The primary method is Transform. It accepts an array of strings that are the raw data to encode. In most non-demo situations, raw neural network data will be stored in a text file or SQL table. There are five methods that correspond to five of the six normalization and encoding cases -- recall that dependent numeric data doesn't require any normalization. There are five other very short helper methods (which are used by method Transform) and six display methods.

The Helper Methods
Method LoadData accepts the raw data, tokenizes each line into separate items, and returns an array-of-arrays style tokenized string matrix:

static string[][] LoadData(string[] rawData)
{
  int numRows = rawData.Length;
  int numCols = rawData[0].Split(' ').Length;
  string[][] result = new string[numRows][];
  for (int i = 0; i < numRows; ++i) {
    result[i] = new string[numCols];
    string[] tokens = rawData[i].Split(' ');
    Array.Copy(tokens, result[i], numCols);
  }
  return result;
}

In the rare situations where your neural network raw data is too large to fit into machine memory, you'll have to stream data one line at a time instead of storing it in a matrix.

In some situations you may want to manually specify the distinct values for the categorical and binary columns along the lines of:

string[][] distinctValues = new string[5][];
distinctValues[0] = new string[] { "male", "female" };
distinctValues[1] = new string[] { "(numeric)" };
distinctValues[2] = new string[] { "suburban", "city", "rural" };
...

A more flexible approach is to write a method that scans the tokenized data and determines the distinct value programmatically. Method GetValues does this, and is presented in Listing 2.

Listing 2. Programmatically determining distinct categorical and binary values.
static string[][] GetValues(string[][] data, string[] colTypes)
{
  int numCols = data[0].Length;
  string[][] result = new string[numCols][];
  for (int col = 0; col < numCols; ++col)
  {
    if (colTypes[col] == "numeric")
    {
      result[col] = new string[] { "(numeric)" };
    }
    else
    {
      Dictionary<string, bool> d = new Dictionary<string, bool>();
      for (int row = 0; row < data.Length; ++row)
      {
        string currVal = data[row][col];
        if (d.ContainsKey(currVal) == false)
          d.Add(currVal, true);
      }
      result[col] = new string[d.Count];
      int k = 0;
      foreach (string val in d.Keys)

#### [DATA PROVIDED]
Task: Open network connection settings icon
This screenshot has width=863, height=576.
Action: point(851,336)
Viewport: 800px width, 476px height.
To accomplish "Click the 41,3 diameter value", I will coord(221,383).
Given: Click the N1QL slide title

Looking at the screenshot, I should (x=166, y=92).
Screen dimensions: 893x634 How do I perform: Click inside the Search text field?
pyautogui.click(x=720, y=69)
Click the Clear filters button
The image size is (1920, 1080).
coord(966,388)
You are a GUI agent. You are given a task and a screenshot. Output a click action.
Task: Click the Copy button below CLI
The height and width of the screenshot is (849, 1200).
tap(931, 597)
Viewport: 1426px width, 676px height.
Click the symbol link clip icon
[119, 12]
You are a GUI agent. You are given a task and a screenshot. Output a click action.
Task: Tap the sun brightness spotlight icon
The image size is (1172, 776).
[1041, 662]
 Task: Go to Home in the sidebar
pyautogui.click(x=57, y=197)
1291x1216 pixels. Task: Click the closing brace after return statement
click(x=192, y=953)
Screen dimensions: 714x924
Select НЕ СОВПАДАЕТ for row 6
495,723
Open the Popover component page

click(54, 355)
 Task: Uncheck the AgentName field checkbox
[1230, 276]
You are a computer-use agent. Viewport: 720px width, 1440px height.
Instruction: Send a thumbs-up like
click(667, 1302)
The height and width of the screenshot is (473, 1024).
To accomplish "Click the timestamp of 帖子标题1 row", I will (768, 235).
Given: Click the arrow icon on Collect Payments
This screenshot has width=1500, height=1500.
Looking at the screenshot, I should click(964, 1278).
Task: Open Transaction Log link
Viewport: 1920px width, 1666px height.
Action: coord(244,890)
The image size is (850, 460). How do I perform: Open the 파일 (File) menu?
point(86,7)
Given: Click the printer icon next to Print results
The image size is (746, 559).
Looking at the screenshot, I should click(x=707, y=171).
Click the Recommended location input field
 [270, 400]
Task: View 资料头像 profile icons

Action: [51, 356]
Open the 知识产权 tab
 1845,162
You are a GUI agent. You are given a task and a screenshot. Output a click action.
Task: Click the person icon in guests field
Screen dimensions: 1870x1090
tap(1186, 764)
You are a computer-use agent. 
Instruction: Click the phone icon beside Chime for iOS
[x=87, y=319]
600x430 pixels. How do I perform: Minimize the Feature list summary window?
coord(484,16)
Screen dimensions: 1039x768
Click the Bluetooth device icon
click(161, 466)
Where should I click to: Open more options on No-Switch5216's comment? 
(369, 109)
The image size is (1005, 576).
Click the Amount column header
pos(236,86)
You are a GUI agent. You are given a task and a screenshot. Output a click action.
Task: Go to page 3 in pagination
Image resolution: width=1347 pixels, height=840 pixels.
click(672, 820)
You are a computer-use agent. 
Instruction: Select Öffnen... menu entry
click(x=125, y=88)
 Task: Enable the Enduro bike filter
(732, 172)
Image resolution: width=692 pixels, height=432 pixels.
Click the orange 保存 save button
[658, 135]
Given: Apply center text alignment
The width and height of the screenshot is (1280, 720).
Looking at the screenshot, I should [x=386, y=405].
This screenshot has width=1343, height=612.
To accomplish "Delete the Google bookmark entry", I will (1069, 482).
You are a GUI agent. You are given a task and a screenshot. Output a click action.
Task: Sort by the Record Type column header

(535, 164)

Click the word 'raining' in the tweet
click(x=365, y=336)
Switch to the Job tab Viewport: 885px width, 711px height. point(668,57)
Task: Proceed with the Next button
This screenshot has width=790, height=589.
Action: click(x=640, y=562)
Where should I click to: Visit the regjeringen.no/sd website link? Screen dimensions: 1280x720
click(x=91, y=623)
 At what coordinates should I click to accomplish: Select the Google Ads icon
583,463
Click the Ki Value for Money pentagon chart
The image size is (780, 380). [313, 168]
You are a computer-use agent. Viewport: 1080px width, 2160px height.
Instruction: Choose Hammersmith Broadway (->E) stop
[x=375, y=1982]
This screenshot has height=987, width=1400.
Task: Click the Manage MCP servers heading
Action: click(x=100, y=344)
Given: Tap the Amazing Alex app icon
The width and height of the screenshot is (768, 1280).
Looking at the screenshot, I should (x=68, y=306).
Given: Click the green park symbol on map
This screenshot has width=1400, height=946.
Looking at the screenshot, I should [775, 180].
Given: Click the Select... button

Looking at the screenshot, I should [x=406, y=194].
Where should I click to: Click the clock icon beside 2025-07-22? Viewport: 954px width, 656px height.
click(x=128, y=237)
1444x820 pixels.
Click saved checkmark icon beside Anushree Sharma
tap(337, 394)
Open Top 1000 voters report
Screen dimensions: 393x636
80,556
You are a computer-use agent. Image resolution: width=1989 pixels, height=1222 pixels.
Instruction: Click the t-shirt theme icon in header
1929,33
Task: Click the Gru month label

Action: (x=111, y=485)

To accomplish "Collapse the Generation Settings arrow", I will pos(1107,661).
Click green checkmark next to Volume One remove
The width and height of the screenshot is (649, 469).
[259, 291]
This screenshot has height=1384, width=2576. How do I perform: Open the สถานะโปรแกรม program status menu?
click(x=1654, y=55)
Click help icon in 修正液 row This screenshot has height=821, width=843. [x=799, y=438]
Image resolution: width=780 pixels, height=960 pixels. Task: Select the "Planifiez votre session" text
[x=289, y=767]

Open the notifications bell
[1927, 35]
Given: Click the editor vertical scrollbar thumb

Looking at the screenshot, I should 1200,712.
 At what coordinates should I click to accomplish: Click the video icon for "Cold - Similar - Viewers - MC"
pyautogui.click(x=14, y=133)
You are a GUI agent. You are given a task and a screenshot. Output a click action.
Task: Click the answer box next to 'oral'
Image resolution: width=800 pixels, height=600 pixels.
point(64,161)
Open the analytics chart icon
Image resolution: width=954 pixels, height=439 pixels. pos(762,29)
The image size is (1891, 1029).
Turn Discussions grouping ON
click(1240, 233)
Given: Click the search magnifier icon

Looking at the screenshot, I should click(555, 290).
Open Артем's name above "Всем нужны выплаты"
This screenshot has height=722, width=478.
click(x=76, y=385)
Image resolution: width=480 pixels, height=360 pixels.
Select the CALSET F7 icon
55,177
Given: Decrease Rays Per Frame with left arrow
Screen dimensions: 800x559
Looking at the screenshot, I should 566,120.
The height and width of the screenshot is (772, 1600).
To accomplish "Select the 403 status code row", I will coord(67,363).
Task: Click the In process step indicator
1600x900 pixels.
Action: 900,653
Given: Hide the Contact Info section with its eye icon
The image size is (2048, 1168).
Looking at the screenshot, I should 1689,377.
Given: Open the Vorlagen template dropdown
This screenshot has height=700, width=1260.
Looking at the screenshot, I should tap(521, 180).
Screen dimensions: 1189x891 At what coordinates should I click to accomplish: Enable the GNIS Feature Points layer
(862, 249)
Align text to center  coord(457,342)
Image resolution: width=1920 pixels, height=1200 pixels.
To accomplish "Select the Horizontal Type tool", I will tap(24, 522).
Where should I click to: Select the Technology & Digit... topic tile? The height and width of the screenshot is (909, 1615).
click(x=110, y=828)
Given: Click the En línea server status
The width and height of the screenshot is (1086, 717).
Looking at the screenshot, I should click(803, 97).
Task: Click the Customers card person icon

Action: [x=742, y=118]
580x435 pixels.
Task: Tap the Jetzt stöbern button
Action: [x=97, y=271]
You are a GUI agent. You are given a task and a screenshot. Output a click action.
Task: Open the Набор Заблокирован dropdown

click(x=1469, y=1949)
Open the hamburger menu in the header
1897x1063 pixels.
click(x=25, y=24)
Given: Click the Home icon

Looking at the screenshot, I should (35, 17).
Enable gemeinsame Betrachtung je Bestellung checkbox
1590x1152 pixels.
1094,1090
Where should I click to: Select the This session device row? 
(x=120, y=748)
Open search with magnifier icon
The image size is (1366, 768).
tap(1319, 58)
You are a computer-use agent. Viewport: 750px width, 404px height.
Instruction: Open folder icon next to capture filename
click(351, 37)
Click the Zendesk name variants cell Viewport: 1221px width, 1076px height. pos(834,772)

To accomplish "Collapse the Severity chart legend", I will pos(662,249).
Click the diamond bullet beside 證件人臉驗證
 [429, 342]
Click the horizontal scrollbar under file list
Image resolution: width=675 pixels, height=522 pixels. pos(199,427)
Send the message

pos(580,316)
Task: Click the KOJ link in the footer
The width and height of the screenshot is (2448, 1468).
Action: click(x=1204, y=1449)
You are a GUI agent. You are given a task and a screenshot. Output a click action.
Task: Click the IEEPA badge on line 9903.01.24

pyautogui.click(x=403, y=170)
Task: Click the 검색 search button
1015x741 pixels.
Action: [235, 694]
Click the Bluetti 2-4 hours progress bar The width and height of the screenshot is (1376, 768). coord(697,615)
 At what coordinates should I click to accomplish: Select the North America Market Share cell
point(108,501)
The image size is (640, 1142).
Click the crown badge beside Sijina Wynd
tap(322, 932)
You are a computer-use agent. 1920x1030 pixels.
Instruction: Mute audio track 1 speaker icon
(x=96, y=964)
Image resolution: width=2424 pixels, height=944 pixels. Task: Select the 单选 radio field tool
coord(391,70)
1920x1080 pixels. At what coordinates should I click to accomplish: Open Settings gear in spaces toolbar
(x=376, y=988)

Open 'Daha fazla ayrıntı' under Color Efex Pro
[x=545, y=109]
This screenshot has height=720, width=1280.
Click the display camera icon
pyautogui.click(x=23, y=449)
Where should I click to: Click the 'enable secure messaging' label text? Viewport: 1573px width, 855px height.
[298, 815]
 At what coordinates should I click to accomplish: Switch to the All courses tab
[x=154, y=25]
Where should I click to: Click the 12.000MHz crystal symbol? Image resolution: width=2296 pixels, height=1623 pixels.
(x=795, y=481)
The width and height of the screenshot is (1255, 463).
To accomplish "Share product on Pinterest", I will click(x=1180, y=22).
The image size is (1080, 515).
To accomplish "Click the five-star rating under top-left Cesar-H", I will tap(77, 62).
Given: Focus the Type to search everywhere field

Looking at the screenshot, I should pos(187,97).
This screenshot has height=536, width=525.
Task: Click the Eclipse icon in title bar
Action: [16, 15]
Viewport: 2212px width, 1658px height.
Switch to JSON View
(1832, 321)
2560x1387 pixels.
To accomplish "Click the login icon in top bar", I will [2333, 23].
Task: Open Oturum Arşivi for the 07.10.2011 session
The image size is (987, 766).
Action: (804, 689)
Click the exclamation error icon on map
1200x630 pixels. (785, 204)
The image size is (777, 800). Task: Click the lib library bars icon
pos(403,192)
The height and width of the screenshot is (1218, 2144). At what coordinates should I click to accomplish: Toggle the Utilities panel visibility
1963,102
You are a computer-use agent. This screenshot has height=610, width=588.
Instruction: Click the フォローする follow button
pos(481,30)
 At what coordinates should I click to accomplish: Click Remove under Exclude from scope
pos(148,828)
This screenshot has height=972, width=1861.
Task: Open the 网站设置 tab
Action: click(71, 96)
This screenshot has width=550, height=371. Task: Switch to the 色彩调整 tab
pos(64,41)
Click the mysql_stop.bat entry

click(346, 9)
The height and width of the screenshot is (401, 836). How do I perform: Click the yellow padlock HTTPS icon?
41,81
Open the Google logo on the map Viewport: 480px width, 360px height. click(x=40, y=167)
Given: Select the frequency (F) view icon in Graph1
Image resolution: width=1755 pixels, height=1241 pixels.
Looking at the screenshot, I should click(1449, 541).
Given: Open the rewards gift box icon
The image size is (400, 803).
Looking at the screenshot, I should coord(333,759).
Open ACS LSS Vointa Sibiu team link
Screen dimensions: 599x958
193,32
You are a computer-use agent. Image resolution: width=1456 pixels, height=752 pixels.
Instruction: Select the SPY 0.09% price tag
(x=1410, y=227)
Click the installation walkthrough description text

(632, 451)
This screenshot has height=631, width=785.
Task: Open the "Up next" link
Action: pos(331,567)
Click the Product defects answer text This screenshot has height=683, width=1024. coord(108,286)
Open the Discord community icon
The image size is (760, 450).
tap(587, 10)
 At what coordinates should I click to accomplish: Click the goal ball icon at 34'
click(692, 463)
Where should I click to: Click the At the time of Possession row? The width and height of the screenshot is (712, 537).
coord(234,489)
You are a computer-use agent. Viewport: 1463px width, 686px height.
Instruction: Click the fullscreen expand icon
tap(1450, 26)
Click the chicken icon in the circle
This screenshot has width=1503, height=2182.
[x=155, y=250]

#### [WHAT TO WORK ON]
Translate into Spanish this sentence from the excerpt on encoding neural network data: "In the rare situations where your neural network raw data is too large to fit into machine memory, you'll have to stream data one line at a time instead of storing it in a matrix." The rows were drawn from a separate source unrelated to the excerpt.

#### [WRITTEN REPLY]
En las raras situaciones en las que los datos sin procesar de su red neuronal son demasiado grandes para caber en la memoria de la máquina, tendrá que transmitir los datos una línea a la vez en lugar de almacenarlos en una matriz.